WHAT IS NEEDED |
Transcribe, word for word and with nothing extra, the line containing "Where should I click to: Click the print" and each line that comes after it in the entries.

Collected data
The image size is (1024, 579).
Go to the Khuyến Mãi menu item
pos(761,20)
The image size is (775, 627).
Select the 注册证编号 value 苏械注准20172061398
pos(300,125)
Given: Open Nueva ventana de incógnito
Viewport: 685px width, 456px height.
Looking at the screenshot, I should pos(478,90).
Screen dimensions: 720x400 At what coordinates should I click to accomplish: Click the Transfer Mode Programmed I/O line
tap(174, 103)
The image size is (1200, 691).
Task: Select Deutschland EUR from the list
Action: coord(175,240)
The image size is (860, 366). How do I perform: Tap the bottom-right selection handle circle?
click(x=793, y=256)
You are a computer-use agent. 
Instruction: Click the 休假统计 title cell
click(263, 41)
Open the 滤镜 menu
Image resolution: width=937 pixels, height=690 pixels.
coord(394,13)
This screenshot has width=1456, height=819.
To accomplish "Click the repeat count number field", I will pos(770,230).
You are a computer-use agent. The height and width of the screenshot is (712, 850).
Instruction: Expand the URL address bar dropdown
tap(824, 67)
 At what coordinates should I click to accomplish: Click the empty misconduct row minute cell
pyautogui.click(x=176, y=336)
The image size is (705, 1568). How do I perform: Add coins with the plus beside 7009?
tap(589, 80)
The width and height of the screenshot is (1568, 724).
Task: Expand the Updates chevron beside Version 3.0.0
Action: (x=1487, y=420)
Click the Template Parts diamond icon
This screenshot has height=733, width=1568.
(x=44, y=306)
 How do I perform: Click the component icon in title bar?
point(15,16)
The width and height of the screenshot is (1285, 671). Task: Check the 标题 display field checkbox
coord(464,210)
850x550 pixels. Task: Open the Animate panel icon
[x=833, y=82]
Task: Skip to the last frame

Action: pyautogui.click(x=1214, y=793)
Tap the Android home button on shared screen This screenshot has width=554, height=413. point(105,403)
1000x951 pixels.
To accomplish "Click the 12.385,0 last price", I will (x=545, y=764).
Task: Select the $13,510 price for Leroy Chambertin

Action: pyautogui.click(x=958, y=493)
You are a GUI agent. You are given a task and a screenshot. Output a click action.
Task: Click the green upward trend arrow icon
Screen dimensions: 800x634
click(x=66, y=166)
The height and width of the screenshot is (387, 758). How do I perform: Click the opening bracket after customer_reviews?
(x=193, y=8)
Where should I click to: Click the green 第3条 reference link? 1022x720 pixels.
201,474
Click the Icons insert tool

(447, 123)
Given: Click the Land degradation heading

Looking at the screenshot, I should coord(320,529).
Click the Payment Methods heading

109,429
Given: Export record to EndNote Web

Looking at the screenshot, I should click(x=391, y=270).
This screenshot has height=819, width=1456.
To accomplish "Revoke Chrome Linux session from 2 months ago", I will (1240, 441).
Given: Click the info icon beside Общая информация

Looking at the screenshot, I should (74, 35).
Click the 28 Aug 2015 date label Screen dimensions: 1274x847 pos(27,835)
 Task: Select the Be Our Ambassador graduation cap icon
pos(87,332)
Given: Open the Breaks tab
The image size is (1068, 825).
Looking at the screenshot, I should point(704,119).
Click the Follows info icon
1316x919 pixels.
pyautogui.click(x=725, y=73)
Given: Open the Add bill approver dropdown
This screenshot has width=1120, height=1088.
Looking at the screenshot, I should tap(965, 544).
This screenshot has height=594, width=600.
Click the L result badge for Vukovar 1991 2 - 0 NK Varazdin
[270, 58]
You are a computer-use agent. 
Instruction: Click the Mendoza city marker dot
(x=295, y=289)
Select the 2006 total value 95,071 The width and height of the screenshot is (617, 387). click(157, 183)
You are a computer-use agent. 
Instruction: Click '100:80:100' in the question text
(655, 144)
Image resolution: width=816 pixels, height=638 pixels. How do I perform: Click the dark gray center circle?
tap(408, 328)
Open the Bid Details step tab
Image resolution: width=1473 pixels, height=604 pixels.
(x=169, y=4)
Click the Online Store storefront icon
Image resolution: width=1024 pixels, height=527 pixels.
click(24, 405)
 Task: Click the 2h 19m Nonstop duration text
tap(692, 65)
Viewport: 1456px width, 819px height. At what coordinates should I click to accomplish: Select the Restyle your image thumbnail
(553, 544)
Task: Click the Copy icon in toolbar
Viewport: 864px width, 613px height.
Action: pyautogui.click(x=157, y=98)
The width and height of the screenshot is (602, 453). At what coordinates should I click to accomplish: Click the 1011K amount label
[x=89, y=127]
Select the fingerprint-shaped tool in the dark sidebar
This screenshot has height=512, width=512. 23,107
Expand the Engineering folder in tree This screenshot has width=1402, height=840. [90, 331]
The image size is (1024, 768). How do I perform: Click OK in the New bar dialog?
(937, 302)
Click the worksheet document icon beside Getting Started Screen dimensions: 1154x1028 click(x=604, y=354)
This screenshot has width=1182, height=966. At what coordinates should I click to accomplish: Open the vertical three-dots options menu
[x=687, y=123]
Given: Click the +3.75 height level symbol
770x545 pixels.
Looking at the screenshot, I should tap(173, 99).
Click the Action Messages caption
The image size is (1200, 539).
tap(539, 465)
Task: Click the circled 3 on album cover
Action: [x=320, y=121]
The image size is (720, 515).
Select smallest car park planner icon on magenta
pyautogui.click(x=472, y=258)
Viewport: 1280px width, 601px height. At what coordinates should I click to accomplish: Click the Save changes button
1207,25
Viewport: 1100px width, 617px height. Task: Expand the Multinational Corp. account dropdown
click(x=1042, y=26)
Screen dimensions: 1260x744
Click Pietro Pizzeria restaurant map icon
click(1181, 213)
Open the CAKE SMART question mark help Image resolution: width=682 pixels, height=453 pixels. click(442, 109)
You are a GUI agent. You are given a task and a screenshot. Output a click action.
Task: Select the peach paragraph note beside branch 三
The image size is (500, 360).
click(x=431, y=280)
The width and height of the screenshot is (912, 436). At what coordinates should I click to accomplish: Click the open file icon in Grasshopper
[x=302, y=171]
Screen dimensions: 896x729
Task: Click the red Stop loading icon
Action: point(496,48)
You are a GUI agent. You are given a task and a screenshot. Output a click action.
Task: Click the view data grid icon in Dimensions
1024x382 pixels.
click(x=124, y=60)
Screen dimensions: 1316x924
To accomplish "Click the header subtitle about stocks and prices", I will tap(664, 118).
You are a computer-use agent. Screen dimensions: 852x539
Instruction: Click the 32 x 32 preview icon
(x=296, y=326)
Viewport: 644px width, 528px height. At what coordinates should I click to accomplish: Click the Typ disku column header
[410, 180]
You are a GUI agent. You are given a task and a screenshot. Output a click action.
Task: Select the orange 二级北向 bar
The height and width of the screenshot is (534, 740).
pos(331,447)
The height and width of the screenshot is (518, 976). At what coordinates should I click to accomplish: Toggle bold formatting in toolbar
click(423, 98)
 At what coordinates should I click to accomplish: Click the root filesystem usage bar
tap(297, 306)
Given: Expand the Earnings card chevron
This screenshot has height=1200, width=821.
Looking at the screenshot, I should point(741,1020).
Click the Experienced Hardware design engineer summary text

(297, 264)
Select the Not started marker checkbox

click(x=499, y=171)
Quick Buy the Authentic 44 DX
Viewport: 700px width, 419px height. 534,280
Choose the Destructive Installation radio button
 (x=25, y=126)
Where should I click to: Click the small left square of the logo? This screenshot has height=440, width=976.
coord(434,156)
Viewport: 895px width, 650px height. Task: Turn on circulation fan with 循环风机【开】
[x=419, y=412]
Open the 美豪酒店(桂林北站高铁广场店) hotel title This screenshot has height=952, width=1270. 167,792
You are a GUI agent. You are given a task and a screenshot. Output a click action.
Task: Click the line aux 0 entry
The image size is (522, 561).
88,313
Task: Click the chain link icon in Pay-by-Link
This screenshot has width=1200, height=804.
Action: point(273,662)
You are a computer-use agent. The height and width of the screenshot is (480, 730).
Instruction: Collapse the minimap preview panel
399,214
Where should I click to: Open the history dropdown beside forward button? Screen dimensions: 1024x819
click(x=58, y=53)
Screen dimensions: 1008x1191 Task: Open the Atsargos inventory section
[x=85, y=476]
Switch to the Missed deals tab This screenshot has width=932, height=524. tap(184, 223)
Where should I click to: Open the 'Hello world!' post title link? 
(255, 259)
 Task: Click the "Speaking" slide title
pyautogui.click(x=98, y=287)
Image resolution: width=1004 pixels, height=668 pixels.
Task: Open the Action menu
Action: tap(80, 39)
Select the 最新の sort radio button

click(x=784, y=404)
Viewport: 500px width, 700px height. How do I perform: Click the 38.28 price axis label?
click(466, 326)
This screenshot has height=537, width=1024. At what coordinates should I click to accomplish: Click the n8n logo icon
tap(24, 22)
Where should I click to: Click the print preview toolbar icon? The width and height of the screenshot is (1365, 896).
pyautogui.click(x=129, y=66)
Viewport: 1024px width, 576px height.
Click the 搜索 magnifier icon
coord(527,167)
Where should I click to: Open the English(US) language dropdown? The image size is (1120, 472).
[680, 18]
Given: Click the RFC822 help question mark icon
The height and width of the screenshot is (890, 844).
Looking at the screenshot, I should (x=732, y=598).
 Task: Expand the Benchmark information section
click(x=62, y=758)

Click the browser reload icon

ANSWER SECTION |
Where should I click to: Click the print preview toolbar icon? The width and height of the screenshot is (1365, 896).
pyautogui.click(x=129, y=66)
Viewport: 1024px width, 576px height.
Click the 搜索 magnifier icon
coord(527,167)
Where should I click to: Open the English(US) language dropdown? The image size is (1120, 472).
[680, 18]
Given: Click the RFC822 help question mark icon
The height and width of the screenshot is (890, 844).
Looking at the screenshot, I should (x=732, y=598).
 Task: Expand the Benchmark information section
click(x=62, y=758)

Click the browser reload icon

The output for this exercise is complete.